§ Stored items
● ● ●

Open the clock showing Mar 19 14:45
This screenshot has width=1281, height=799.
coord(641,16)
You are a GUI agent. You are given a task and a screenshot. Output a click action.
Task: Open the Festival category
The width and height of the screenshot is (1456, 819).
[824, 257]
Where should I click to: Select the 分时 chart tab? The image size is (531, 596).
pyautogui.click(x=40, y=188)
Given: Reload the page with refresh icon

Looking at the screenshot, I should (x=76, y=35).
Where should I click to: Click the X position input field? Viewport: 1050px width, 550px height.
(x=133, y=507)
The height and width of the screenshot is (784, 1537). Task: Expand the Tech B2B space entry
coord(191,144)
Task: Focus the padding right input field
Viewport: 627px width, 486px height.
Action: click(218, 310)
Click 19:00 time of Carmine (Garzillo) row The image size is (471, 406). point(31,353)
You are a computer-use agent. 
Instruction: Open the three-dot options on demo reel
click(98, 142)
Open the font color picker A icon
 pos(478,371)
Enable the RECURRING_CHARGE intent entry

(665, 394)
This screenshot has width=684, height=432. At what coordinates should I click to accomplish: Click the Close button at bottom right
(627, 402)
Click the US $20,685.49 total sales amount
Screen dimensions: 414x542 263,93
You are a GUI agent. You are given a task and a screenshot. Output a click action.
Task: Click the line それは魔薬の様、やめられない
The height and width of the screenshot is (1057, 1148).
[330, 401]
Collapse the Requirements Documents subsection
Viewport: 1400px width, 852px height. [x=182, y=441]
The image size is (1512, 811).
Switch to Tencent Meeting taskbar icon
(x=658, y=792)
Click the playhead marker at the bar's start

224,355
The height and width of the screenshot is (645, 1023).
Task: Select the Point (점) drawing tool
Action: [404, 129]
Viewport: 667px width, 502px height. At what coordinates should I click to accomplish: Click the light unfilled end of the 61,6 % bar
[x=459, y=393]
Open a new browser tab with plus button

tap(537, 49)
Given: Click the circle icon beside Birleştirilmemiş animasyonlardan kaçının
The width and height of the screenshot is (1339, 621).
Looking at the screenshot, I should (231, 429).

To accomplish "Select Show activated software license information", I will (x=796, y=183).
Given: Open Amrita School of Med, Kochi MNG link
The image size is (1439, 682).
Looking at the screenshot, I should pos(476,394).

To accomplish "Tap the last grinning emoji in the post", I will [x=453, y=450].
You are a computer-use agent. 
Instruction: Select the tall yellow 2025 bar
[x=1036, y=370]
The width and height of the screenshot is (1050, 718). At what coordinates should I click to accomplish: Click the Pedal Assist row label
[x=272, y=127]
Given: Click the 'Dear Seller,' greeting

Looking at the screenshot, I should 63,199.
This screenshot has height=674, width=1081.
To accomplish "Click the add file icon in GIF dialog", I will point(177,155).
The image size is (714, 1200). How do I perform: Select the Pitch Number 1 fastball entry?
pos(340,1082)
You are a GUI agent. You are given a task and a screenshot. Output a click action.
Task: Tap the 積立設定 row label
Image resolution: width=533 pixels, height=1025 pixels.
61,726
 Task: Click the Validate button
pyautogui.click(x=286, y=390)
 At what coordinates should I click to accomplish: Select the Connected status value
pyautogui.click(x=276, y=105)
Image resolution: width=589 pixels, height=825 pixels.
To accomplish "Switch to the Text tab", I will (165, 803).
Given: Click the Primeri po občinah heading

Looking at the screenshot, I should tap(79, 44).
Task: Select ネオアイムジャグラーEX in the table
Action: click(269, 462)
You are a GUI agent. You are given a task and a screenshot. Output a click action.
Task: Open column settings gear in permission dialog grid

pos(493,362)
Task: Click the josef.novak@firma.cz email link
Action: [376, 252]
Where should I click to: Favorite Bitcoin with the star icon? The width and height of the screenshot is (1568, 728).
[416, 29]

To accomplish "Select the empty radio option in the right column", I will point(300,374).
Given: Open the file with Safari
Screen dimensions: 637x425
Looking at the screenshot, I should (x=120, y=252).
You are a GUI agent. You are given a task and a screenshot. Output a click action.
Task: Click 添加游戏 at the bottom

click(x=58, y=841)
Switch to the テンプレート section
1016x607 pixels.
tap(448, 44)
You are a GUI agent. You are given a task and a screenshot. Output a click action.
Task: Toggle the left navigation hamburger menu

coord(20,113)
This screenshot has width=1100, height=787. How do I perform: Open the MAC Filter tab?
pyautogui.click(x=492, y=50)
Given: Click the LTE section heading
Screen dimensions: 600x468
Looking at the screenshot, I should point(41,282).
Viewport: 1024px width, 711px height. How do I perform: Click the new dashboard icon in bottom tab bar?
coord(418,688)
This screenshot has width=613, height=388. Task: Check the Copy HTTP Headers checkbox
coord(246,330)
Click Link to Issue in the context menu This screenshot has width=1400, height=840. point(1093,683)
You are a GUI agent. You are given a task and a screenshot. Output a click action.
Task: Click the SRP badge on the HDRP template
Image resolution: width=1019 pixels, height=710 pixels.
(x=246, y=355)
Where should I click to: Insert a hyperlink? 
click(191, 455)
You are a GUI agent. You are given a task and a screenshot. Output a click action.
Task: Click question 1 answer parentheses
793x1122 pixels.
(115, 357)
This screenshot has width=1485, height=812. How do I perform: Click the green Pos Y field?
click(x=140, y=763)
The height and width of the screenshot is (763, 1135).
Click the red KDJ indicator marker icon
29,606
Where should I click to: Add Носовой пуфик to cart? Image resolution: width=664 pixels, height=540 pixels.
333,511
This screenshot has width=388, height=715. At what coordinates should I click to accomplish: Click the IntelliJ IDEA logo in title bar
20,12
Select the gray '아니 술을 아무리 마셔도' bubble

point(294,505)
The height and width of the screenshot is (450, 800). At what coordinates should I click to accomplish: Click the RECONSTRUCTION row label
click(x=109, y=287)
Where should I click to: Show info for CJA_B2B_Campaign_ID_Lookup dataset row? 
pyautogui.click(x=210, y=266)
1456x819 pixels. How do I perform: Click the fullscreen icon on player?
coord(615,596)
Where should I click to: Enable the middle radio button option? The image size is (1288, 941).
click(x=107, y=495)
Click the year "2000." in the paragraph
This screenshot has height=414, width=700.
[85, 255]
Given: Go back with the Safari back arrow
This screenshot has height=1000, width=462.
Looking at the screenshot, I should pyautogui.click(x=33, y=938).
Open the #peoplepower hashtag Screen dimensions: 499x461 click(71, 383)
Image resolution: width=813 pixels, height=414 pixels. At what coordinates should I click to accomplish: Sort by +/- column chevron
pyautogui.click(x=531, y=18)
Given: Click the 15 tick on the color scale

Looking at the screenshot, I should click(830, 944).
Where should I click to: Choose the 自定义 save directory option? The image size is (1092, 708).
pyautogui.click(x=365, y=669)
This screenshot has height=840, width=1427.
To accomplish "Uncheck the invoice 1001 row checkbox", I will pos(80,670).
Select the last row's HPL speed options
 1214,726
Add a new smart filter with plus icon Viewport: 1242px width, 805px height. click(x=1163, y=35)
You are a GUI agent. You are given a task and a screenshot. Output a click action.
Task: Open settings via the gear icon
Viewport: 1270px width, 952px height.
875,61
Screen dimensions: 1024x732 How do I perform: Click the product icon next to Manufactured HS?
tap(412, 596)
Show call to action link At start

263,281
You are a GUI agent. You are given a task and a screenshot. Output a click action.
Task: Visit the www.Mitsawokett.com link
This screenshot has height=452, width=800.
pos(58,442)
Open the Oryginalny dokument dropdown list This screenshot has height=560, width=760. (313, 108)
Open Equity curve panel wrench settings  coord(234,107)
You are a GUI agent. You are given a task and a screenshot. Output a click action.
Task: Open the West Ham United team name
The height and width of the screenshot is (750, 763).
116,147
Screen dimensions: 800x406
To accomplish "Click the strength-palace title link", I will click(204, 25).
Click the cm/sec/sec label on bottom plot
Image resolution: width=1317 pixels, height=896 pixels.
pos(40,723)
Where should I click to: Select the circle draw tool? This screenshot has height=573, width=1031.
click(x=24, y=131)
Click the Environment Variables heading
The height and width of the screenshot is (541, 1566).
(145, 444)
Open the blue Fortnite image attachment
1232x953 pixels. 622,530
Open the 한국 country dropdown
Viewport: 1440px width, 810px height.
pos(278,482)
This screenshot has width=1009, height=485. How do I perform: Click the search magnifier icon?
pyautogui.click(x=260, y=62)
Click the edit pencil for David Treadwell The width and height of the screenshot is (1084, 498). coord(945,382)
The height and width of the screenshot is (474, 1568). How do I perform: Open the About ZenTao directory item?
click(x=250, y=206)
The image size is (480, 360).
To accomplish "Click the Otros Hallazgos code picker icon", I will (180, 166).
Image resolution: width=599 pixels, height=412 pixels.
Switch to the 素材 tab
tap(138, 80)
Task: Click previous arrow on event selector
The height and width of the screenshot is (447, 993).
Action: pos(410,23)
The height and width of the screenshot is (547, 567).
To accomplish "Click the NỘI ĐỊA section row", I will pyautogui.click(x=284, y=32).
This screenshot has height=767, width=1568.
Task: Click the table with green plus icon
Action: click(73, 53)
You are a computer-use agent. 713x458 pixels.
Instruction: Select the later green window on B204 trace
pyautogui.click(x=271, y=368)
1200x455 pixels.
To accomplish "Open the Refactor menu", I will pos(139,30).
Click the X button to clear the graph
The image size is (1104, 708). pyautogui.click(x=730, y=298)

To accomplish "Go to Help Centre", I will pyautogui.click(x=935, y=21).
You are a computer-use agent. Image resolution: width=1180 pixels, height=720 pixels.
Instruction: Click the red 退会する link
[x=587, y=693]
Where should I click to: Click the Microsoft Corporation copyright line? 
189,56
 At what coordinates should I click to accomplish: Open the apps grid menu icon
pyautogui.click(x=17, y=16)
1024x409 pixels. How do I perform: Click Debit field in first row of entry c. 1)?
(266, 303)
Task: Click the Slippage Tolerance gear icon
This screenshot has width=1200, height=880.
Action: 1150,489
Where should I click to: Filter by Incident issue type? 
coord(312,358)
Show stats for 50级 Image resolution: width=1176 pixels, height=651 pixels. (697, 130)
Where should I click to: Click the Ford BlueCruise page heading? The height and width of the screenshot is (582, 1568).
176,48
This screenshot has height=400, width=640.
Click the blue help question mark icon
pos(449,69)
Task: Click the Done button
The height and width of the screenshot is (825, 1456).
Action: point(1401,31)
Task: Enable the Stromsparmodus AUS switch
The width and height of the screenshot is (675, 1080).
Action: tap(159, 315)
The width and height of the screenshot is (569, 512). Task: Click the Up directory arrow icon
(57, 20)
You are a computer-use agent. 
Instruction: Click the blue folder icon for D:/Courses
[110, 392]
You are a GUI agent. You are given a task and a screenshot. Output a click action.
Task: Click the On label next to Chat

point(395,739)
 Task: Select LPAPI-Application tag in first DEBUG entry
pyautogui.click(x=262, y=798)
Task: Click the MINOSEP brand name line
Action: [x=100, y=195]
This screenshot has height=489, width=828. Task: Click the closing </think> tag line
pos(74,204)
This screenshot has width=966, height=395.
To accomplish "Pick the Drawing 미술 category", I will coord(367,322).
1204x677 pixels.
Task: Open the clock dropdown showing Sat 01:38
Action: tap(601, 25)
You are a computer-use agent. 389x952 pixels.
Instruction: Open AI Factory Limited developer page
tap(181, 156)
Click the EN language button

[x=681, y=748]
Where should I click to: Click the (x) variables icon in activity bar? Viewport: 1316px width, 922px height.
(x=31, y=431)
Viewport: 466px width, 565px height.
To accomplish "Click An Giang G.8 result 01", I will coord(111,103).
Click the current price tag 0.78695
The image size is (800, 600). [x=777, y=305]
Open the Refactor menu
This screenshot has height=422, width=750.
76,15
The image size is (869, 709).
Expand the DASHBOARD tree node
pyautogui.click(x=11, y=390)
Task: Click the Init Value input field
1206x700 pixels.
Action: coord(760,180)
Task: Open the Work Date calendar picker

● ● ●

§ Task
Each line from the one holding "The image size is (869, 709)." to the end of the entries is to be written out exactly. Skip every line before it.

§ Final answer
The image size is (869, 709).
Expand the DASHBOARD tree node
pyautogui.click(x=11, y=390)
Task: Click the Init Value input field
1206x700 pixels.
Action: coord(760,180)
Task: Open the Work Date calendar picker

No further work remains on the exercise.